Every Saturday and Sunday, All Things Considered is heard by 1.7 million people on 520 public radio stations. Offering listeners a comprehensive review of the day's top stories plus news, interviews, features and cultural reviews, All Things Considered is produced by NPR News in Washington, DC, with reports from NPR bureaus located throughout the U.S. and around the world. All Things Considered is public radio's longest running national program and has garnered broadcasting's highest honors, including the George Foster Peabody Award and the Alfred I. duPont-Columbia University Award.

"Every day will be an experiment for me, and for the staff who make this program work," said Inskeep, 34. "We intend to take creative risks, have fun, travel far, and do a lot of original reporting. There's never been a more important time to be a journalist than right now."

After reporting from the Pentagon on September 11, Inskeep traveled to cover the conflict in Afghanistan. His reports on the moves of US, Afghan, and al Qaeda forces frequently broke new ground, as did his reports on the struggles of ordinary Afghans. Later, Inskeep traveled to Pakistan, covering, among other stories, the capture of al Qaeda senior leader Abu Zubaydah.

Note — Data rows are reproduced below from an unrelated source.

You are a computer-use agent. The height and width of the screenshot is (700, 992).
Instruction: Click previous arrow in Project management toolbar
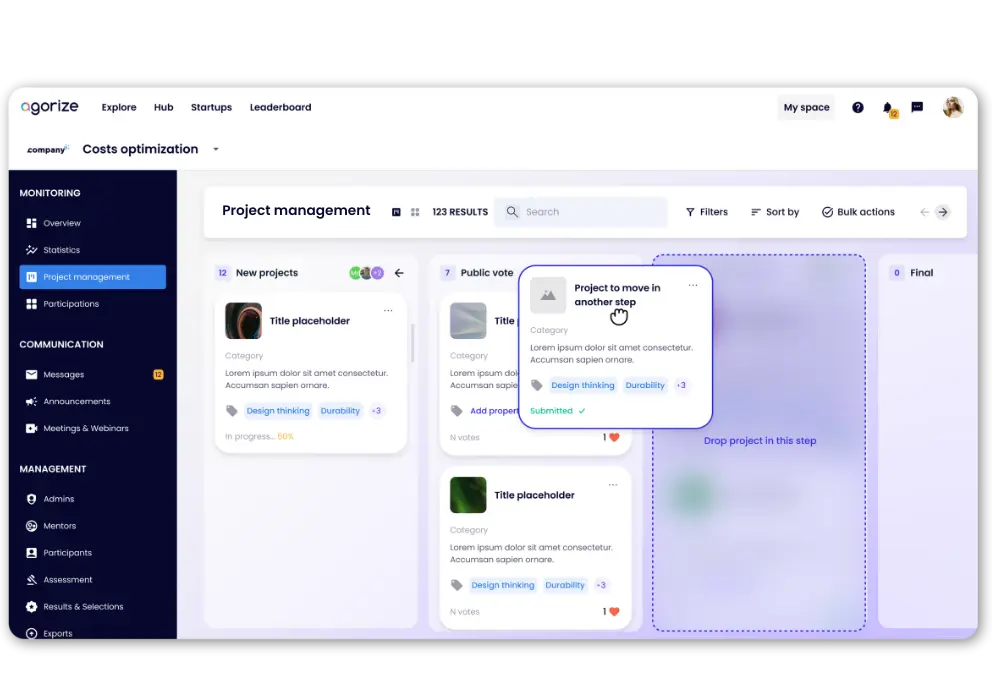924,212
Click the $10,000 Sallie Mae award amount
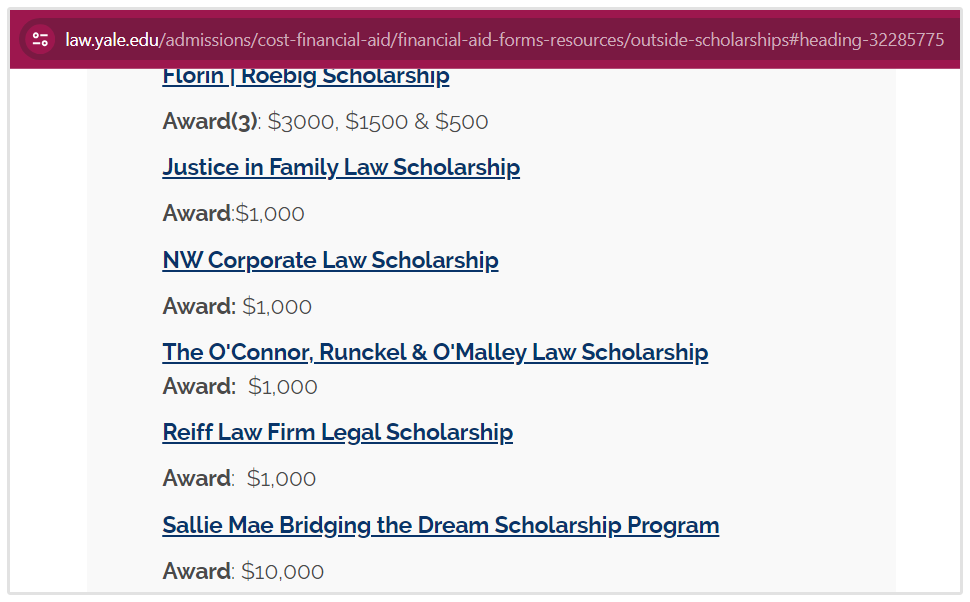Viewport: 970px width, 602px height. pos(283,572)
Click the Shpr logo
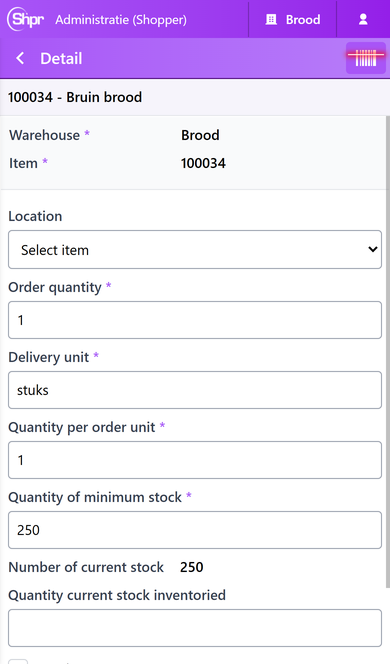The height and width of the screenshot is (664, 390). point(25,19)
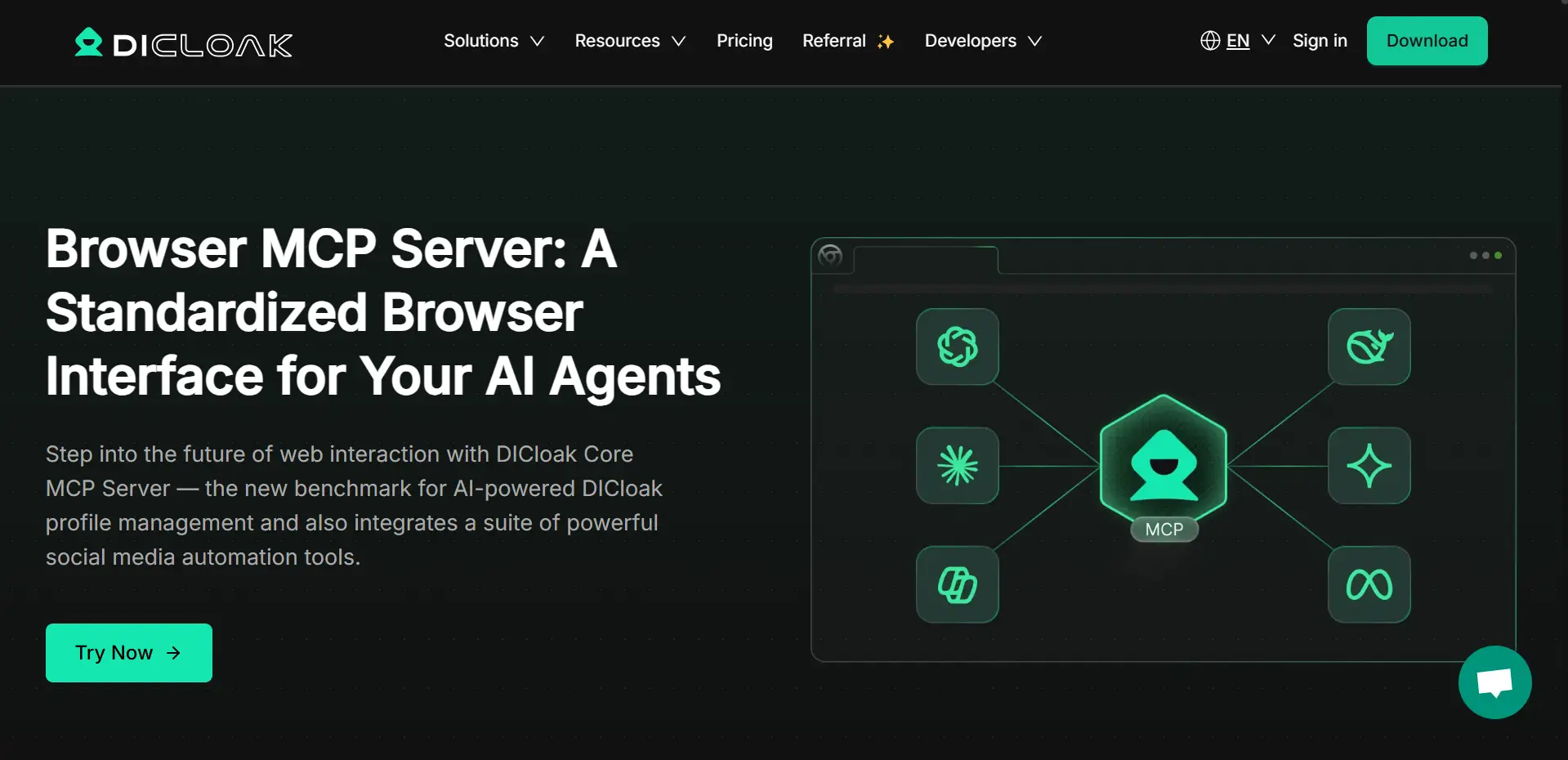Click the DeepSeek whale icon tile

(1369, 346)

Inskeep has covered major stories since his first day at NPR, when he flew to New Hampshire for the 1996 presidential primary. In 1999, Inskeep was awarded a Pew Fellowship in International Journalism, and traveled to Colombia to report on that country's civil war. He reported from the Pentagon during the Kosovo bombing campaign. During the 2000 Presidential campaign, he traveled with then-Governor George W. Bush. Inskeep was in the room in Tallahassee, Florida as officials certified Bush's victory, and then reported from Washington on the night that Al Gore conceded defeat. Assigned to cover Congress in 2001, Inskeep reported on the 50-50 Senate - from its opening day to the moment five months later when Senator Jim Jeffords' party switch broke the tie.

Inskeep succeeds Lisa Simeone who is now hosting NPR's World of Opera. He joins new All Things Considered weekday hosts, Melissa Block and Michele Norris, and veteran host Robert Siegel.

"Steve brings great things to our broadcast - both as a journalist and as a naturally curious person," said senior supervising producer Walter Ray Watson. "He'll be a dynamic presence, thoughtful, and voracious for the news. Steve's writing and reporting show how well his eyes and ears work in service to the listener. He's got the ability to tell the simple story well and make complicated ones compelling to the audience. I think it's a great match."

Born in Carmel, Indiana, Inskeep graduated from Morehead State University in Kentucky in 1990. He worked as a sportscaster for Eastern Kentucky radio stations. He also attended New York City's Hunter College, and lived for several years in New York City, working for public radio stations WFUV and WBGO. In New York he filed for various print publications including The New York Times, and worked as a freelance news anchor for WOR-AM, one of the nation's oldest radio stations.


NPR, renowned for journalistic excellence and standard-setting news, information and cultural programming, serves a growing audience of nearly 20 million Americans each week via more than 680 public radio stations. NPR Online at www.npr.org brings hourly newscasts, news features, commentaries and live events to Internet users through original online reports, audio streaming and other multimedia elements. NPR also distributes programming to listeners in Europe, Asia, Australia and Africa via NPR Worldwide, to military installations overseas via American Forces Network and throughout Japan via cable.